It was a dark restobar with a wobbly iron staircase, terracotta floor tiles and stacked Coca Cola crates.
Two old men were having a one-sided fight outside. The first lurched onto the street and hit the other on the shoulder in the way that you might greet a friend. The second took it badly, started shouting and pummelling the drunk man’s shoulders. He kicked him in the arse and he fell over and lay as helpless as a bug upside down. A policeman saw them, strode over, helped the drunk man up and sent both of them on their way.
Aguas Calientes began, a century ago, as a camp for railway workers and still looks as if it might be abandoned on half a day’s notice. The buildings seem to have been put up in a hurry and occupied before they were finished. The only road out leads up to the mountains. The railroad alone links the town to the rest of Peru.
The tracks serve as the high street and shops and restaurants open straight onto the platform. When the train approaches, a man in a cap strolls out of a bar and onto the track and waves a red flag and pedestrians shuffle aside. The train passes and whistles and the man with the flag goes back to his drink and the pedestrians pick up their journey.
I had reached Aguas Calientes the hard way, via the Inca Trail, and seen a glimpse of Machu Picchu at the end. I got back on the bus to the mountains in the morning to see it properly.
There had been a landslide a few days earlier and there were rocks the size of houses at the side of the road. A team was working to clear them but progress was slow; sledgehammers made little impression on rocks of that size. There were more rocks overhanging the road and it seemed as if a sneeze might dislodge them and if one had fallen with the bus underneath there would have been nowhere for the driver to swerve.
There was a boulder in the middle of the road near the top, blocking it to traffic. The bus stopped and disgorged the passengers and we walked round the corner, up the hill, to another bus which took us the last few hundred yards.
Around lunchtime, then, I took the two buses back to Aguas Calientes and bustled onto a train to Ollantaytambo, just as it was about to leave, and gazed out of the window at the angry river, an Amazon tributary, and the verdant mountains either side, and adobe villages with political slogans painted on walls, and Quechua ladies leading llamas, and tethered donkeys and free-ranging pigs, and a dog trying to face down a bull which was roped to the ground from a ring in its nose.
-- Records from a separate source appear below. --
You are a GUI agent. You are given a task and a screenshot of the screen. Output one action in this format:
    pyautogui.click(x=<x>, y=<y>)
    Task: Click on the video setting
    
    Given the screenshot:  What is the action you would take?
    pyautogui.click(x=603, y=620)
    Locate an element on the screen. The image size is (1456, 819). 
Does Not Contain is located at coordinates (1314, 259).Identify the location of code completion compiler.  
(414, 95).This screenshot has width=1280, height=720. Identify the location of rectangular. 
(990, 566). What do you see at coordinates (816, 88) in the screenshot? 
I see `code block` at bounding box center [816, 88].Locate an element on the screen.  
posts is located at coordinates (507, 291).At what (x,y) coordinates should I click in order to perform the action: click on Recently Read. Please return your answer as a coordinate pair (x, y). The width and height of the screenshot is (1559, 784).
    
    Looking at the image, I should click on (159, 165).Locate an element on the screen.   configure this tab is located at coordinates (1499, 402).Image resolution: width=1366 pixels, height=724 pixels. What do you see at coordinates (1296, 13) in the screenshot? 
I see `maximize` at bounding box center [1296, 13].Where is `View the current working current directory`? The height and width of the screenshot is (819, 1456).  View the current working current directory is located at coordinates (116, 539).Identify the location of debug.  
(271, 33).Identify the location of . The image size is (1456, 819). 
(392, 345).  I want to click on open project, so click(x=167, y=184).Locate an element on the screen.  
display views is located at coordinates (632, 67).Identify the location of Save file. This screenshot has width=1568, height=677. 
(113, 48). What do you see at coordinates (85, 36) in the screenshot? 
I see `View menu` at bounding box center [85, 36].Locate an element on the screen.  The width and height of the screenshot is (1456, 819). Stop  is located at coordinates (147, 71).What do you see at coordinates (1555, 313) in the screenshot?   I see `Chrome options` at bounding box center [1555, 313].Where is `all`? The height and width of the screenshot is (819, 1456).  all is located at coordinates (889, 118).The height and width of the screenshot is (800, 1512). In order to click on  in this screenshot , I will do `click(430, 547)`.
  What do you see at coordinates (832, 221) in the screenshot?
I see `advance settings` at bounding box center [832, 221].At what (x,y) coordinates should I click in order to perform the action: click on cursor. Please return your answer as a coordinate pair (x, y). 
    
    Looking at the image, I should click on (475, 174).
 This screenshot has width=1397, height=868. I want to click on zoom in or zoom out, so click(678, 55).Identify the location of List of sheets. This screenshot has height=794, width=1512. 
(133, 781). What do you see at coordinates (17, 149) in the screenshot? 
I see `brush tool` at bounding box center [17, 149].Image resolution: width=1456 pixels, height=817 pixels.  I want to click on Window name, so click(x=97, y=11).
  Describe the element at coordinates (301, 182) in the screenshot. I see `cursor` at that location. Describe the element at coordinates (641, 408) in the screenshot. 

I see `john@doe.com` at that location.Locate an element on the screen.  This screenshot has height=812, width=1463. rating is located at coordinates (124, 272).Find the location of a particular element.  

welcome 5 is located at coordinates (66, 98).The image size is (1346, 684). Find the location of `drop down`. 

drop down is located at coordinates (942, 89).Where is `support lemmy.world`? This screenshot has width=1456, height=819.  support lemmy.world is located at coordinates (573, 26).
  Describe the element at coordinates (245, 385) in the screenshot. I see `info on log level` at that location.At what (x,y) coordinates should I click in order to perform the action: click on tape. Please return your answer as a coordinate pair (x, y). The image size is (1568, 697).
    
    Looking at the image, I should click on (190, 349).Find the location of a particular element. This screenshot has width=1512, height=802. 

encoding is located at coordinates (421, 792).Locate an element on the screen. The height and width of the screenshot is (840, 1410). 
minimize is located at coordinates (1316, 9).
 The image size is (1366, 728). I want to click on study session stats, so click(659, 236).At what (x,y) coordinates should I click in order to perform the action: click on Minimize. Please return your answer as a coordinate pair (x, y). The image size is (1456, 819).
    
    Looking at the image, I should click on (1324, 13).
The station was a chaos of bewildered travellers and persistent vendors:
“¡Taxi! ¡Taxi! ¡Cusco! ¡ Taxi!”
“¡Choc-o-late!”
“¡Cusco-Cusco-Cusco!”
“¡Empanadas!”
“¡Taxi, amigo! ¡Taxi!”
I forced my way through and got on a bus to Cuzco. I had stayed there before but had only seen the Centro Historico and the scenic route out past the Incan ruins of Saqsaywaman. The western suburbs are nothing like that, with rubble and weeds where the pavements should be and houses of unpainted concrete and rusty rebar sticking out of roofs and people buying provisions through bars on the doors of the shops.
As so often, the bits which the tourists see have little to do with the lives of ordinary people who live there.